New Delhi: What the government could not, civil society is stepping in to do. Students in Delhi are busy doing their bit to clean up the Yamuna river, the city`s lifeline, ahead of the Commonwealth Games - planting saplings along its banks and holding workshops and street plays to enthuse people to participate in cleaning up the polluted river.
A group of students from Delhi University (DU), Jamia Millia Islamia and other educational institutes have launched the campaign `Walk for Yamuna`. On Saturday, the students planted dozens of saplings along the bank of the river at Wazirabad in north Delhi.
The students initially plan to clean up the banks at three places - Wazirabad, Kudusia and Nizamuddin - and later all the places in the city the river passes by before the Oct 3-14 Games, said Manas, president of the group Mantra. He goes by only one name.
"The main focus is to create awareness about preserving the river`s glory among the people who live along its banks," Manas told IANS. The group has plans to continue with the cleanup mission even after the Games.
Thousands of students took part in a signature campaign held last week in Delhi University`s north campus. The group also held a 15-day workshop to prepare a team of artists who will perform street plays in various parts of the city.

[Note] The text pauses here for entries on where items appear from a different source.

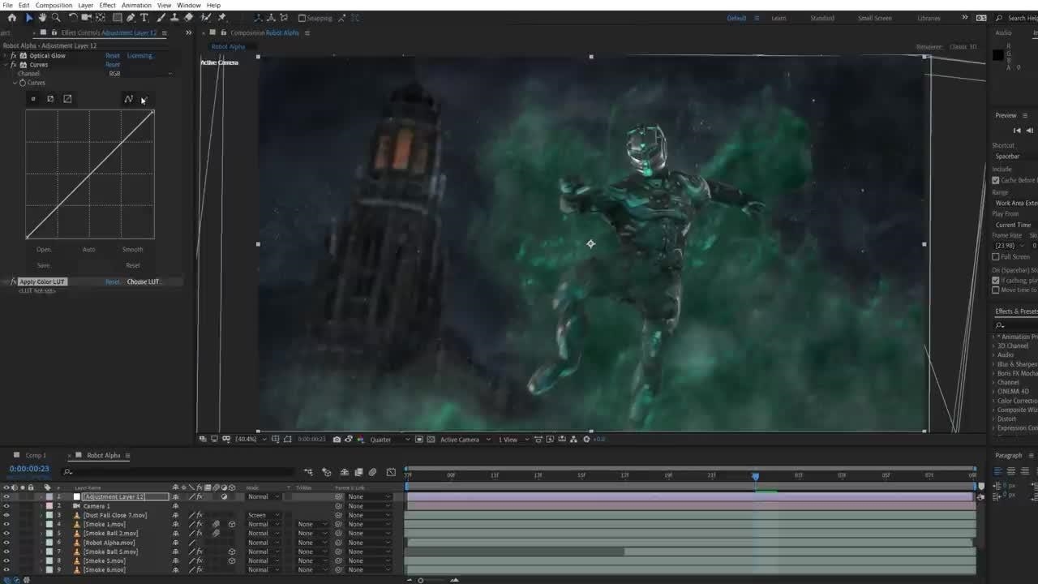Select the Pen tool
This screenshot has height=584, width=1038.
[131, 18]
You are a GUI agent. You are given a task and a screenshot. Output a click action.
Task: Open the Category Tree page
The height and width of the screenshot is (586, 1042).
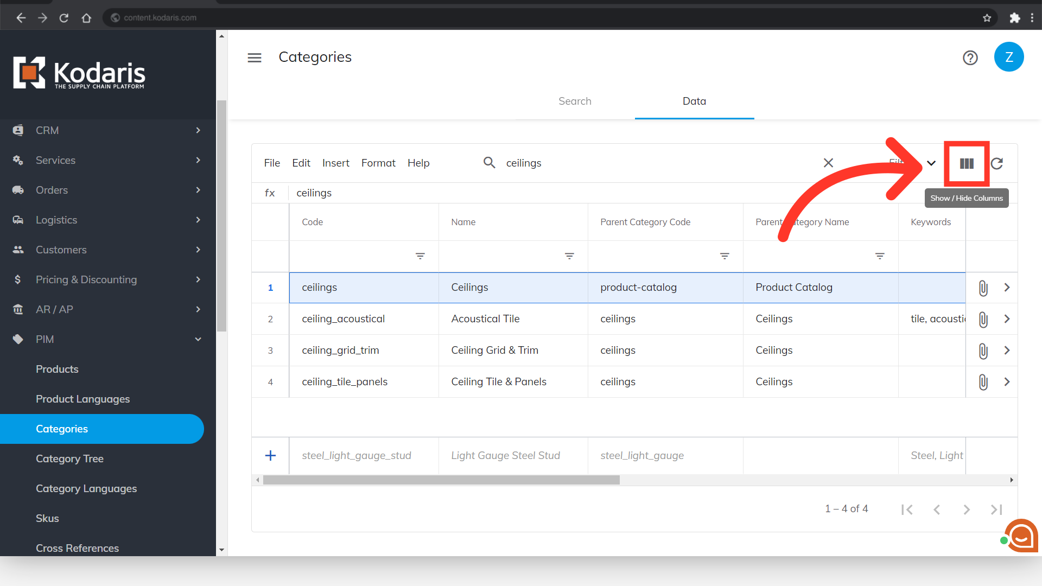click(x=69, y=458)
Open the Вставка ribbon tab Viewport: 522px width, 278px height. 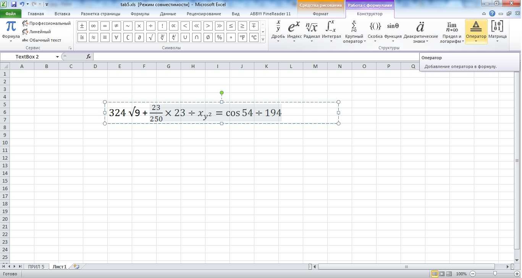click(62, 14)
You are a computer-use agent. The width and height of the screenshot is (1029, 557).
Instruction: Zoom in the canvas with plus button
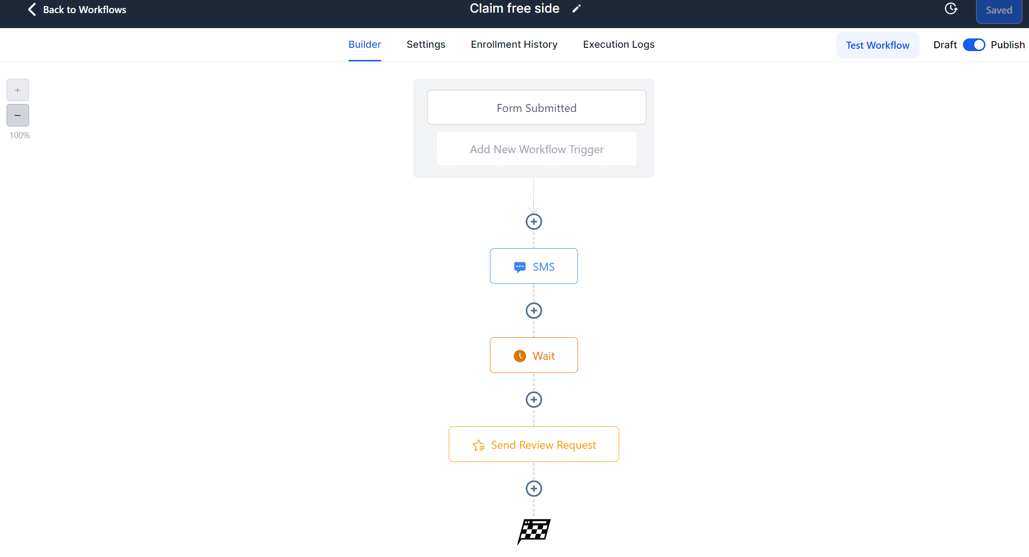click(x=18, y=90)
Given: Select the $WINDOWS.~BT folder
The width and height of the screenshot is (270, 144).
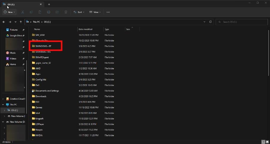Looking at the screenshot, I should (x=43, y=46).
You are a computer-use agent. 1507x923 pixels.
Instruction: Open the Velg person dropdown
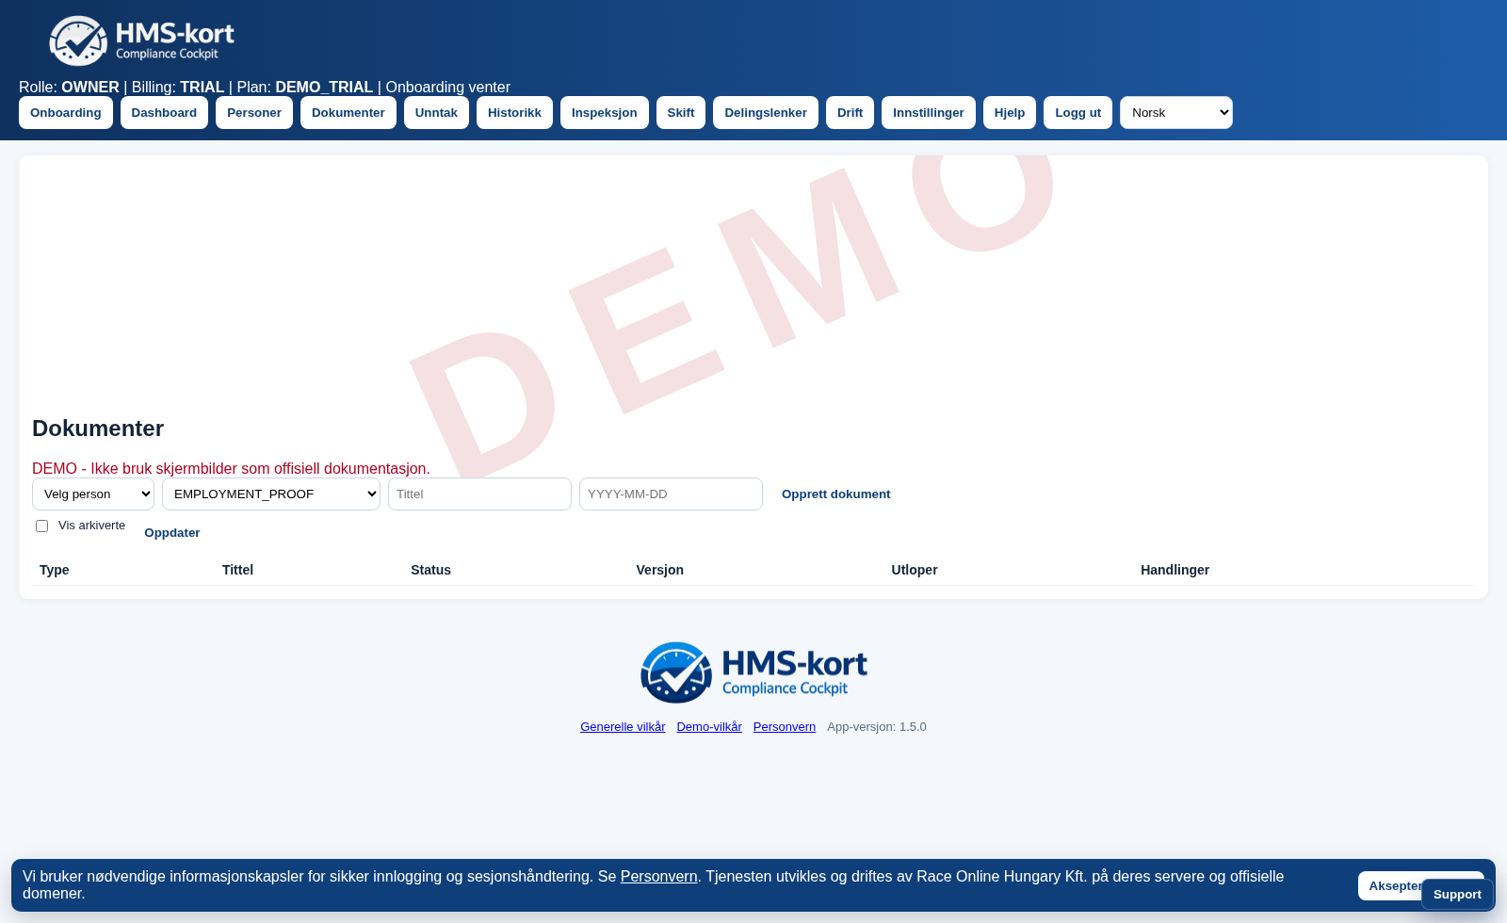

The workshop was attended by volunteers from the Maulana Azad Medical College, several colleges of DU and Faridabad`s management institute NILM.

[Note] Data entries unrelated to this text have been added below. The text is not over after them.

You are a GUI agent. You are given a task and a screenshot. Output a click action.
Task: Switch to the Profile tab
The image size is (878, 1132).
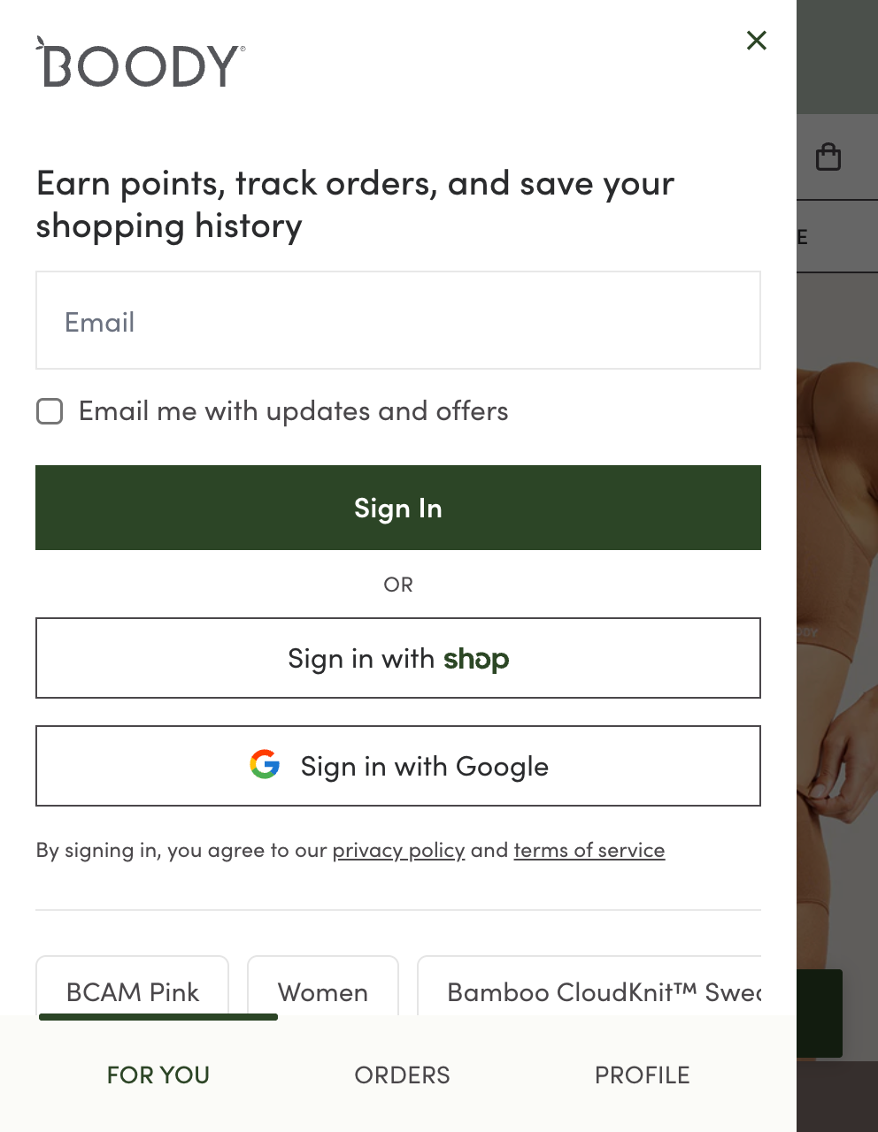(642, 1075)
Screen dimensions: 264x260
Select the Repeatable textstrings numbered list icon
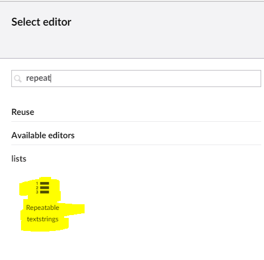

"With the help of around a hundred volunteers from DU, Jamia Millia and other institutes, we will have a signature campaign to cover schools and colleges across the capital to garner support of the youth," said Gautam, one of the campaigners.
Students from Jawaharlal Nehru University (JNU), Indian Institute of Technology (IIT)- Delhi, All India Institute of Medical Sciences (AIIMS), Maulana Azad Medical College and other premier institutes are being invited to join the mission.

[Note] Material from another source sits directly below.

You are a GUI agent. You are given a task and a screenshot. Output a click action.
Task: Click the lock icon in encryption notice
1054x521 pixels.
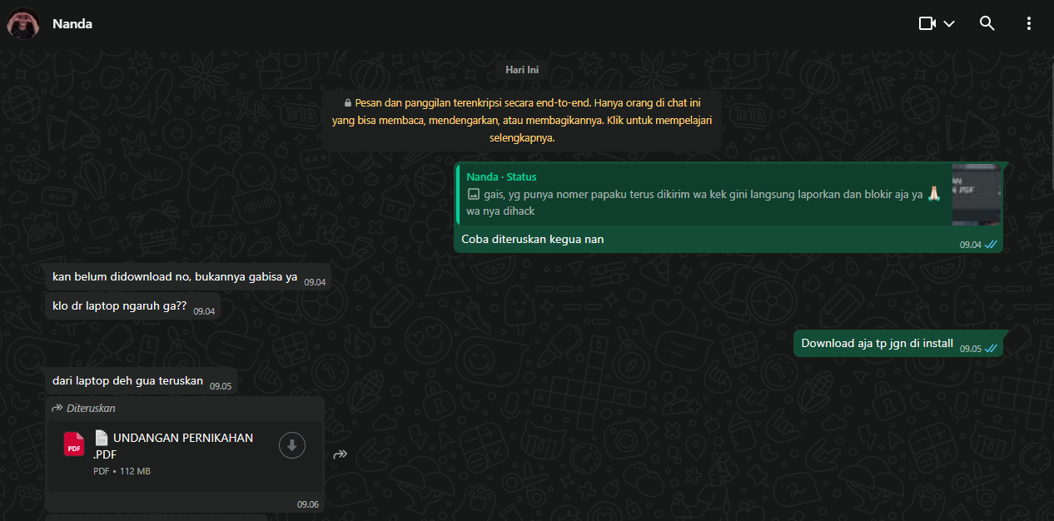pyautogui.click(x=348, y=103)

The group plans to hold street plays at Dilli Haat, India Habitat Centre, the DU campus, Noida Film City, JNU and other places later this month, Gautam said. They will also interact with those living near the river bank and hold meetings with representatives of various residents welfare associations.
"We`ll encourage community members to clean up the river. Students are ready to roll up their sleeves to clean up the river," said Karishma, another member of the group.
The river, which provides 70 percent of the city`s water supply, covers 48 km in Delhi.
The pollution levels stand at an unacceptable 30 BOD (Biological Oxygen Demand) between Wazirabad and Okhla in river Yamuna, according to the Yamuna River Development Authority.
The total polluted stretch of the Yamuna in Delhi is 22 km from Wazirabad to Okhla. Twenty-two drains, including 18 major drains and four through Agra and Gurgaon canals, empty into the Yamuna.